**Reading passage**
* * *

German and French are closer to English than Arabic or Chinese, especially
in the script.

As an experiment in empathy, I encourage folks to examine this working
OCaml code where I've replaced the Latin tokens and identifiers with
Chinese ones: https://github.com/taostein/hanma/blob/master/example.hm .
Chinese lacks capital letters [1], so I use the prefix "卜" instead. The
mapping of tokens is here (in the parsing/lexer.mll diff):
https://github.com/taostein/hanma/blob/master/lexer.mll.diff

Reading code is hard when the script model isn't functioning in the fast
processing part of your brain. Granted, Chinese has more characters than
Latin, but training a brain to do fast processing of script takes years,
even if it's Latin. Sometimes we forget it took us years to learn to read,
for most of us that was a long time ago.

I've taught Chinese students OCaml programming using Latin tokens and I've
taught the same replacing those Latin tokens with Chinese ones. I tried
this as an experiment and I was surprised at the outcome. Previously, I
thought as most of you probably do -- come on, it's just a few tokens plus
logic -- not hard. How many tokens are there in C, like 30? I could
memorize those in a day! I WAS WRONG. The students were markedly more
motivated and enthusiastic when coding in their own script. And these are
smart people, among China's brightest. Motivated learners learn better and
are also more fun to teach. This teaching experience is what inspired me to
undertake this translation project.

My observations are qualitative, because I've been focused on the teaching
part, as opposed to the research about teaching part, but I hope to gather
more data in future semesters and write a report about these findings. The
qualitative results were strong -- script matters. I believe it's about
script, not language. Parsing a foreign script quickly is really hard on
the brain. We need the brain for the hard parts of programming.

There are obviously many pieces of OCaml that need translation; manuals,
errors and warnings, libraries, the core code, comments. I think error
messages are a good place to start. We can work on different pieces in
parallel. And hopefully we can build something useful for scripts other
than Chinese, like Arabic and Russian. If you are interested in helping
with this project, please get in touch with me directly.

Yes, we want to build a global tech community. We must start from empathy.
Maybe the Arabs and Chinese (and Russians and Koreans and Japanese)
"should" or "shouldn't" learn English (or German or French or Latin or some
other Western European language), under some definition of "should" (refer
to various moral theories). But "should" is academic -- they're NOT going
to learn English. If anything, the trend is moving in the other direction.

* * *

**Source data**
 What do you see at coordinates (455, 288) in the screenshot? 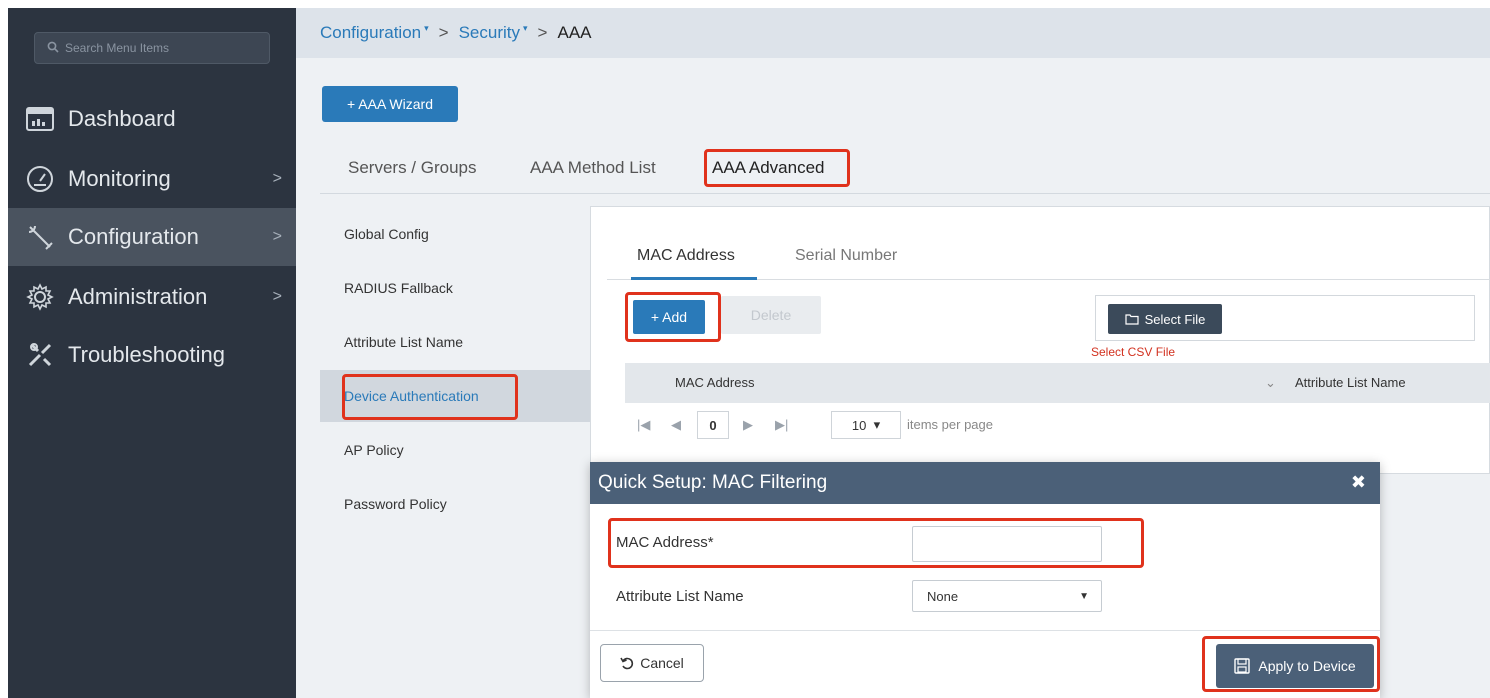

* * *

Write out everything in the post about coding in Chinese script from "There are obviously" down to "with me directly.". The listing has nothing to do with the post about coding in Chinese script.

**Response to this exercise**
There are obviously many pieces of OCaml that need translation; manuals,
errors and warnings, libraries, the core code, comments. I think error
messages are a good place to start. We can work on different pieces in
parallel. And hopefully we can build something useful for scripts other
than Chinese, like Arabic and Russian. If you are interested in helping
with this project, please get in touch with me directly.